Much of what determines our behavior as children has to do with the behavior modeled in our families, at least to the extent that we spent a lot of time with our families. Our parents or guardians have the unenviable task and high responsibility to teach us what is contained in normal human behavior, setting a baseline for our expectations for both the behavior we engage in and the behavior others demonstrate. Sometimes the behavior modeled for us by parents or guardians is not actually very healthy or moral, and as adults we have the difficult task of trying to figure out what constitutes healthy and moral behavior.
Because most of us are not systematically thinking through what is healthy or moral for a variety of reasons, much of what determines our future behavior is the behavior modeled by those we respect and admire, by people we see as having the good life. Even as adults, we are still primates who pattern our behaviors after others, and so it is critical that we make a good choice as to whom we pattern our behavior after. Our choice of heroes is often far more important than we think in shaping our future selves.
Will we do what Elliot Rodger of recent notoriety did in choosing heroes and find them in the men who are able to get women to have sex with them? Will we think that life is not worth living when women won’t have sex with us? Will we lionize the adulterers, the pick up artists, and the pimps who treat other people as if they were mere objects which they own and can dispose of on a whim? Will we pattern our behaviors after their to get the same results they do?
It seems that for many young men and many older men as well that their heroes are men who treat women poorly. Maybe their hero is a James Bond type, handsome and dashing through one night stands as fast as he can. Maybe their hero is the successful vocal artist or musician who enjoys relationship after relationship, trading in his current flame for a younger model once in a while. Maybe their hero is the reality TV game star who manages to sleep with several of the women on the show. Maybe their hero is just that guy in their high school or college who always has some pretty girlfriend, but never knows who it will be from one week to the next.
If we want to continue treating women as if they are disposable playthings, then we are exactly on the right track with our choices of those heroes. If we want an understanding of manhood that does not treat women as disposable playthings and provides us with a model for manhood that does not make our identities wholly dependent on the choices of others, then we need a different sort of hero.
Captain America is one of the few characters in popular culture to present a male hero who does not treat women as sex objects while still being the very picture of manliness. What makes the character work as a role model for men isn’t just the manly physique or the combat skills. As Chris Evans put it, “He’s good for the sake of good.” He pointed out that Captain America is everything he wishes he could be as a man. It’s the virtues of the character that really make him a manly role model.
He’s got an ethic of self-sacrifice, an urge to protect others while respecting their freedom, and a profound internal disposition toward honor and integrity. He likes women and wants a meaningful relationship with a woman, but he knows who he is and does not have to have a girlfriend just to feel like he’s a real man. He doesn’t try to use his fame to build a harem or get a trophy wife. He is a man who knows that he is a man and is perfectly content to be himself; his locus of identity is not external to himself.

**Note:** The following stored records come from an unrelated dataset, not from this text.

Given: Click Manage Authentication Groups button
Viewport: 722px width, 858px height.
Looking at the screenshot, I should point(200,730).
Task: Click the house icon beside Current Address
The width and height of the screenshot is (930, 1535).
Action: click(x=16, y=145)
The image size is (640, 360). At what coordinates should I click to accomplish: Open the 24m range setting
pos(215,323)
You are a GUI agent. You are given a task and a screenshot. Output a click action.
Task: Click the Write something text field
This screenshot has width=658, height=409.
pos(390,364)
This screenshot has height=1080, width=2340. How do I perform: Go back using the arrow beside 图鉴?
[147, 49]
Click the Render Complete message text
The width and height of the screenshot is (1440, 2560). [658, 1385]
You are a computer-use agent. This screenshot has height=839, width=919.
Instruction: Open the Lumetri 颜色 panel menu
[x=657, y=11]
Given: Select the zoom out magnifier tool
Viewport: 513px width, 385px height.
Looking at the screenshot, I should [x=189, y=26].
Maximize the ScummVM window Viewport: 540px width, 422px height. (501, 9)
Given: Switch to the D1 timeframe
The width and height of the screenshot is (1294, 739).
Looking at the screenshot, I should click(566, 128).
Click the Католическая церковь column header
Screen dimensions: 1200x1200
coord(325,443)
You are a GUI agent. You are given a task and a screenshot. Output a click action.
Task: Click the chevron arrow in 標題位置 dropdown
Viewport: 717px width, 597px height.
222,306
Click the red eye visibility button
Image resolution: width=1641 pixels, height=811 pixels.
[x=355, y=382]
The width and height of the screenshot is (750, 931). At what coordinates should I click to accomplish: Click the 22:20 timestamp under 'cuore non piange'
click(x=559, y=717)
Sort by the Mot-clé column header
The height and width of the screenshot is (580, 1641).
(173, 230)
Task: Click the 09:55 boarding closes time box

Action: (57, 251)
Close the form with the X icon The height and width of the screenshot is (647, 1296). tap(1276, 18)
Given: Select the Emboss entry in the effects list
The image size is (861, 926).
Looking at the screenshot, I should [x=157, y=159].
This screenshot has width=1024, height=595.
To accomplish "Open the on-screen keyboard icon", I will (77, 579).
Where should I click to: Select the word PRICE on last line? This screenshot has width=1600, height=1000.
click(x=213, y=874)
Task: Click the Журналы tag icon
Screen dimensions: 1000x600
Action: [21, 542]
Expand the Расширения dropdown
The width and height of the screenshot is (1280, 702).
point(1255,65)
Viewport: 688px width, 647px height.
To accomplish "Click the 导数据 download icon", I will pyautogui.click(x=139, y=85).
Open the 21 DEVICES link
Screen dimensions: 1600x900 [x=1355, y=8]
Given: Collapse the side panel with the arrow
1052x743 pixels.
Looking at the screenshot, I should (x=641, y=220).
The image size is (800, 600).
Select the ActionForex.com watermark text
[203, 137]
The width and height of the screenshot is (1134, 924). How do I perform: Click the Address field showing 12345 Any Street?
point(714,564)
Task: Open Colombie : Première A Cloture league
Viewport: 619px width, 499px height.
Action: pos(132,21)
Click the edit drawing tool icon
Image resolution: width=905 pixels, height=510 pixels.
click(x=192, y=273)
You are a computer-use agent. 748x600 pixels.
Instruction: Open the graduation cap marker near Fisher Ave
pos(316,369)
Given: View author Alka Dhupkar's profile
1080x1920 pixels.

The sort of authentic and healthy masculinity demonstrated in the character of Captain America is something we need to pattern our behaviors after as men unless we want to become slaves to a commercial culture that tells us we are worthless without a woman and that we deserve to have the use of one at our convenience. We need to be able to exist in our own right and to recognize that women exist in their own right as well. We need to choose a masculinity worth having.